==== Data shown ====
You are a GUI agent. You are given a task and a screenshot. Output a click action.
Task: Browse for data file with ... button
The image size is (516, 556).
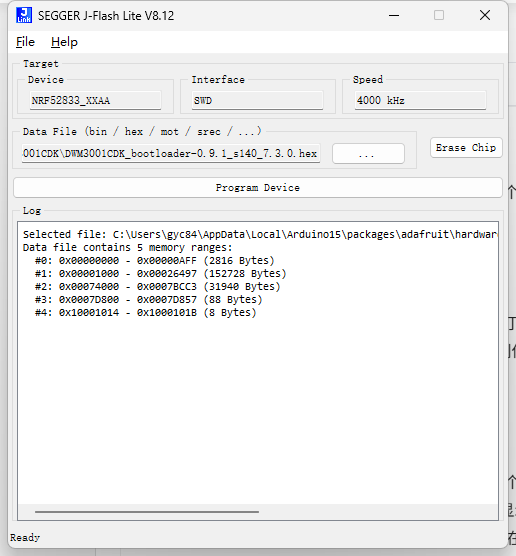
====
==== Data shown ====
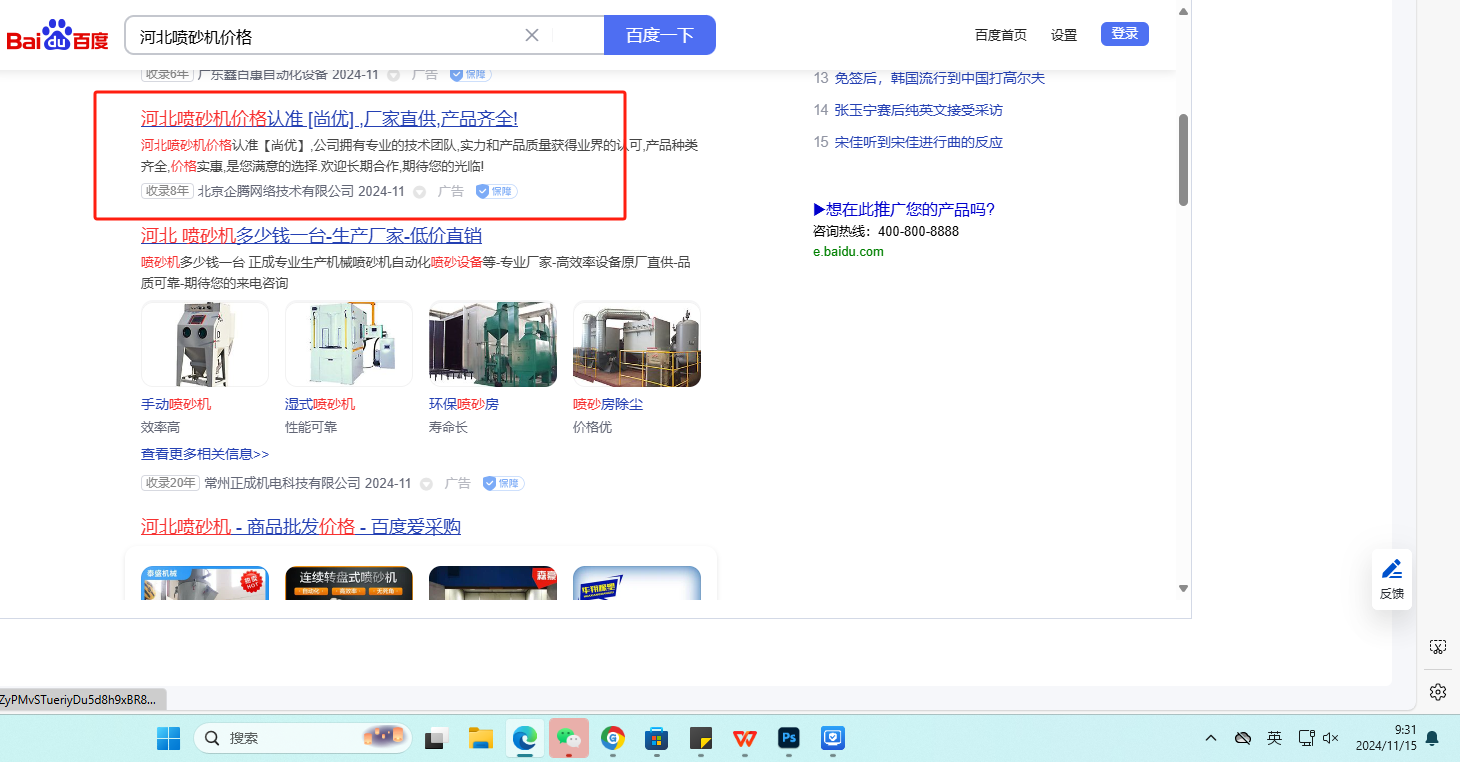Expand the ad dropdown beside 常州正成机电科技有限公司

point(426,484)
====
Copy out precisely the lines from the line with "You are a GUI" to the line with "The image size is (516, 556)." in the material above, including those two lines and omitting all the rest.

You are a GUI agent. You are given a task and a screenshot. Output a click action.
Task: Browse for data file with ... button
The image size is (516, 556).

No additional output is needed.